9. Write SQL query to find Time Difference Between Logins of Same User

Here is how you can solve this problem by using lag() and datediff() function

SELECT UserID, LoginTime,

       LAG(LoginTime) OVER (PARTITION BY UserID ORDER BY LoginTime) AS PrevLogin,

       DATEDIFF(MINUTE, LAG(LoginTime) OVER (PARTITION BY UserID 
       ORDER BY LoginTime), LoginTime) AS TimeGap

FROM Logins;

In short you can use LAG() + DATEDIFF() for session time analysis.


10. Calculate Percentage Contribution of Employee Salary in Department

This the last query in this article, try to solve yourself before looking at the solution

SELECT EmpID, EmpName, DeptID, Salary,

       ROUND(100.0 * Salary / SUM(Salary) OVER (PARTITION BY DeptID), 2) AS PercentShare

FROM Employees;

This query teaches us that window aggregates can be used for calculating ratios or percentages.
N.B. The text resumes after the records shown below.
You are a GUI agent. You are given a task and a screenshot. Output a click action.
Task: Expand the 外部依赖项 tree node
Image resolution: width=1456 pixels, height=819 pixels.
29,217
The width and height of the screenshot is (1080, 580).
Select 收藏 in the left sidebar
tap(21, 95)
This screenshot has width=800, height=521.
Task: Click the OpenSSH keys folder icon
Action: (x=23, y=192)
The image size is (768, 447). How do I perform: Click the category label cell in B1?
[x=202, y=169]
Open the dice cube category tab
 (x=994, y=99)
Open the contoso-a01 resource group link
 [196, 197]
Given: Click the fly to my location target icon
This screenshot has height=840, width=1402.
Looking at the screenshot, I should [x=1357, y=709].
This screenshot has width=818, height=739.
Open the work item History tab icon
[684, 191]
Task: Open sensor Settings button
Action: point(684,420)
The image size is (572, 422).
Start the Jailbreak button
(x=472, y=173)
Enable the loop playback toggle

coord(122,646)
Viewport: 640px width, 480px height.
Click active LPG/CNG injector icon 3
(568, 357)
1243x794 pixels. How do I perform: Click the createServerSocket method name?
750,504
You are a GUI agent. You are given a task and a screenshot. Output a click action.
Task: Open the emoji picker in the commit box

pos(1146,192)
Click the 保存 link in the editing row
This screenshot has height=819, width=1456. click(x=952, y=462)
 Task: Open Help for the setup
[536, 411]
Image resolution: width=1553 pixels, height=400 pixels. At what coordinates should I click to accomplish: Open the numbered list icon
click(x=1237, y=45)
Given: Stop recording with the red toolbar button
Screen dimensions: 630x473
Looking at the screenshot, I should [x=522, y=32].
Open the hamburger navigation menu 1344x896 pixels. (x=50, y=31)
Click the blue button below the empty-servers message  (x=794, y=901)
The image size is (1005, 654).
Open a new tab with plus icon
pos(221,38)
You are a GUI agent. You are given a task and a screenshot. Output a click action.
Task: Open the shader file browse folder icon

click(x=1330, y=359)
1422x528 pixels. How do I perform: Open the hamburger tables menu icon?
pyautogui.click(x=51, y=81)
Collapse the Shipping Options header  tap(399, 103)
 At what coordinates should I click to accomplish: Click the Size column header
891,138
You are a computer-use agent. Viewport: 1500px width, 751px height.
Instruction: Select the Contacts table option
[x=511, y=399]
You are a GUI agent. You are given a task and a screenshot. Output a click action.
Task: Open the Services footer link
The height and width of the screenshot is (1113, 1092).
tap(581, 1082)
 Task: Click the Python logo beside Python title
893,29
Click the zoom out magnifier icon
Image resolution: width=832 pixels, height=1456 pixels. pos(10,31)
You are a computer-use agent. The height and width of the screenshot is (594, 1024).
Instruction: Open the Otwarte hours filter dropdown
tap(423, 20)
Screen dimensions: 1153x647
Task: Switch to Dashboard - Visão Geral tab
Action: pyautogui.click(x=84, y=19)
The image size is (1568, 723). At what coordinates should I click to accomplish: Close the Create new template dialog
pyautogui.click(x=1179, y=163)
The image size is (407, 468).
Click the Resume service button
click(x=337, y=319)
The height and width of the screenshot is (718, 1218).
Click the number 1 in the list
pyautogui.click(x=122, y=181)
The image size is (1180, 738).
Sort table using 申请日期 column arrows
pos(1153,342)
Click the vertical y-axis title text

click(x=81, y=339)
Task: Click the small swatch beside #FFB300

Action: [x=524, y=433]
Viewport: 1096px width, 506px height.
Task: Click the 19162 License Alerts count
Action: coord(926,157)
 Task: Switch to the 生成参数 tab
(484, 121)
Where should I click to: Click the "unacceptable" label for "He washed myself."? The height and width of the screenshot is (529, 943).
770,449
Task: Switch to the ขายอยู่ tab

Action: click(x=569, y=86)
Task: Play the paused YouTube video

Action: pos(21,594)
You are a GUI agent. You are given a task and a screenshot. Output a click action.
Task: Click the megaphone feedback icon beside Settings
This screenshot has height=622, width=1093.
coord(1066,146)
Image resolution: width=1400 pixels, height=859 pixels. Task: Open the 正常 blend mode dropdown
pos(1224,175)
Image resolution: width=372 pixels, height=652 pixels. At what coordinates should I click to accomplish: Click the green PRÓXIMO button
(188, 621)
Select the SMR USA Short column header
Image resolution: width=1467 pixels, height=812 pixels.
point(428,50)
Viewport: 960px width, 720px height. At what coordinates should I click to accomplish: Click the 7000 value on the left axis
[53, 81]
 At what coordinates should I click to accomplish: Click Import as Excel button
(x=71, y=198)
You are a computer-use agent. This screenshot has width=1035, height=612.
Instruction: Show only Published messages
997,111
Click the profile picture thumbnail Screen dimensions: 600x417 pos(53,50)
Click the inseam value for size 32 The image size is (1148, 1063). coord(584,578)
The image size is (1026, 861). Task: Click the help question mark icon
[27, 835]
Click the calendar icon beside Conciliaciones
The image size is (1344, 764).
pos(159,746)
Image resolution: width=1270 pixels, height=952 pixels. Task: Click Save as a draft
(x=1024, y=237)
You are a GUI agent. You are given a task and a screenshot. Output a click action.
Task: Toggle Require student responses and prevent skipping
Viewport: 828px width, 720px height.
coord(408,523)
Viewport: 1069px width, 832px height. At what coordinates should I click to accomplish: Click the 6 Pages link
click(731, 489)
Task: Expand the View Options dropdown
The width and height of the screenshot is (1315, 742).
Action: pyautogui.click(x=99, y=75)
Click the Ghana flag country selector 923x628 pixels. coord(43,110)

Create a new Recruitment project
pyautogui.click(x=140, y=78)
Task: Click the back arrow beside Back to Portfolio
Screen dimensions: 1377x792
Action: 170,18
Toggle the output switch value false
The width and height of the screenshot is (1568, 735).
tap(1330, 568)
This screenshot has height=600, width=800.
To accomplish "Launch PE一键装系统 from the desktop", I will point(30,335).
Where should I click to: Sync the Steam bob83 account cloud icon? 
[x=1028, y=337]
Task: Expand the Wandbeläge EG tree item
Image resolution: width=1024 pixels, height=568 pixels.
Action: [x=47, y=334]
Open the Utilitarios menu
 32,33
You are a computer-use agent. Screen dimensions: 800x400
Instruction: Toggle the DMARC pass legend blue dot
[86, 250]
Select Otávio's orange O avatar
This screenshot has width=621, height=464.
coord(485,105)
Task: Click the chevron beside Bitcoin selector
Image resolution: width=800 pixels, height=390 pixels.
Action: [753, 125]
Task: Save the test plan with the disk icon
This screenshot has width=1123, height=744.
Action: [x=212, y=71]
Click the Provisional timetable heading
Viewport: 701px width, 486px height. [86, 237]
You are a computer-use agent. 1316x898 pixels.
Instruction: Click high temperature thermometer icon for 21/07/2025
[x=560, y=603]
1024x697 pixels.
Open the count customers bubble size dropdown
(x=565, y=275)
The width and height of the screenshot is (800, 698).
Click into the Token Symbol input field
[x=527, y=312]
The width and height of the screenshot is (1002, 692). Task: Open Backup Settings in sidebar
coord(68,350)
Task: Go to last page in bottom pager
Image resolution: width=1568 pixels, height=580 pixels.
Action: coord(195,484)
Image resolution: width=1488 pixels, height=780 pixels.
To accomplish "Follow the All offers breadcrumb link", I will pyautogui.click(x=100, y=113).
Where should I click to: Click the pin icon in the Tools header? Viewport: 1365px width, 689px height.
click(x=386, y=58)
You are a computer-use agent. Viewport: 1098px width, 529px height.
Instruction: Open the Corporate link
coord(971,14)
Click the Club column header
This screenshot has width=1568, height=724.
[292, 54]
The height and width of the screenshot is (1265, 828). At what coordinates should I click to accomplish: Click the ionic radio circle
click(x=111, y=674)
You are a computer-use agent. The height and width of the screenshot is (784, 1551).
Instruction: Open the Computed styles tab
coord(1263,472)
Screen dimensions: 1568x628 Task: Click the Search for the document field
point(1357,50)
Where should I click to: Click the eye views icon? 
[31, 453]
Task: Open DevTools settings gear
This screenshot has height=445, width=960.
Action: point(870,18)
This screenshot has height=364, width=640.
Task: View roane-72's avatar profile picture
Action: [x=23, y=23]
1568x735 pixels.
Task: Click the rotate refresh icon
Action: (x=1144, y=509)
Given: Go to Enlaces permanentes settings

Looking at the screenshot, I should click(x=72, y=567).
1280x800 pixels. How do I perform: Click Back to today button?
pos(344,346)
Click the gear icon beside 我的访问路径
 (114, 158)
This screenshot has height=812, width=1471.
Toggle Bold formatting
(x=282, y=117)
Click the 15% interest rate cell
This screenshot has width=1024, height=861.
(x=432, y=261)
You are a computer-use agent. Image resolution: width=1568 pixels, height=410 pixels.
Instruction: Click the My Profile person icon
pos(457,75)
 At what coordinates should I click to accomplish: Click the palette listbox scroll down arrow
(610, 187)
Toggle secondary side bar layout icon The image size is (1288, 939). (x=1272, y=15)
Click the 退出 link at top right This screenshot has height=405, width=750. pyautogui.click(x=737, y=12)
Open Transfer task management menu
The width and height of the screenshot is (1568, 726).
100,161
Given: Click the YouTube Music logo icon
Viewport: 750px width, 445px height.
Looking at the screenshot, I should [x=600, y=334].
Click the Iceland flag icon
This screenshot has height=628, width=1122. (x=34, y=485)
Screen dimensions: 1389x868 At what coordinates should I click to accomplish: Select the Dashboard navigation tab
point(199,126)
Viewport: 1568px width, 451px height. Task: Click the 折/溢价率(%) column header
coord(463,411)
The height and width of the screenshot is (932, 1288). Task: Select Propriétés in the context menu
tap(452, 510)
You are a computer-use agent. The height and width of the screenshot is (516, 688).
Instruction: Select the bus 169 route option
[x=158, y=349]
Here is also a nice infographic to revise and remember these queries and most importantly the lessons you learned


Top 10 SQL Queries from Technical Interviews to Master Window Functions



Conclusion

That's all about these top 10 SQL queries from Interviews to learn and master Window functions. These SQL queries are must-haves in your toolbelt—whether you're preparing for interviews at product companies or tackling real-world reporting dashboards.

Window functions are extremely common in advanced data analysis, and they replace messy subqueries with elegant, readable code.

If you're serious about becoming a data-savvy software engineer, go beyond basic SELECT queries. Practice, play, and explore window functions!